For each new file, a link needs to be added manually to the index page. Please keep the documentation up to date. (Sphinx logs possible issues when compiling the documentation.)
Exceptions#
Please use standard Python exceptions whenever it is sensible. Here is a list of those exceptions.
git
commits#
Commits follow the conventional commits style. This makes it easier to collaborate on the project. A cheat sheet is can be found here.
Please do not submit pull requests with unfinished code or code which does not pass all tests. Work on feature branches whenever possible and sensible. All PRs must be approved by another developer before being merged to the main branch. Read this
git checkout -b <new-feature>
[... do stuff and commit ...]
git push -u origin <new-feature>
[... when finished created pull request on github ...]
If you switch to an existing branch using git checkout
, remember to pull
before making any change as it is not done automatically.
Modules and code organization#
We have decided against general util/misc modules. This means that general-purpose functions should be included in a fitting existing module or in their own module. This approach encourages us to keep functions general and coherent to their scope. Furthermore, it improves readability for new collaborators. See some reading about that here.
Testing#
The testing is done using pytest
with unit tests for each class in the respective folder.
Tests can be run with:
pytest test_filename.py
pytest
pytest --reruns 5 --cov=. --cov-report html:cov_html
The final command creates an html folder with a full report on coverage – double-check it from time to time. Some tests are stochastic and occasionally fail: Tests can be automatically rerun by specifying e.g. --reruns 3
.
A few comments about testing:
Testing is mandatory! The full suite of tests is automatically run before any pull request can be merged into
main
. The tests run on Windows, Linux, and macOS. Automatic tests are skipped for PRs which do not change the source code or tests (e.g., changes to the documentation only).Still, as a good practice, please rerun all tests before major commits and pull requests. This might take a while, but it is worth it to avoid surprises.
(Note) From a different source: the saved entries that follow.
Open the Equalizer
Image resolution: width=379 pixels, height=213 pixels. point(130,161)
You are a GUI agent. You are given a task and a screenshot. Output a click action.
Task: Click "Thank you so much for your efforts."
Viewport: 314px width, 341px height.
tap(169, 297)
Please try to keep the total runtime of the tests minimal for the task at hand.
A nice way of proceeding is “test first”: write a test first, make it fail, write the code until the test is passed.
Many methods are tested against test cases produced with the original MATLAB implementation.
The
pytest-mock
library is very useful for testing. It allows you to replace parts of your system under test with mock objects and make assertions about how they have been used. (Perhaps we should switch tounittest.mock
in the future, which is part of the Python standard library.)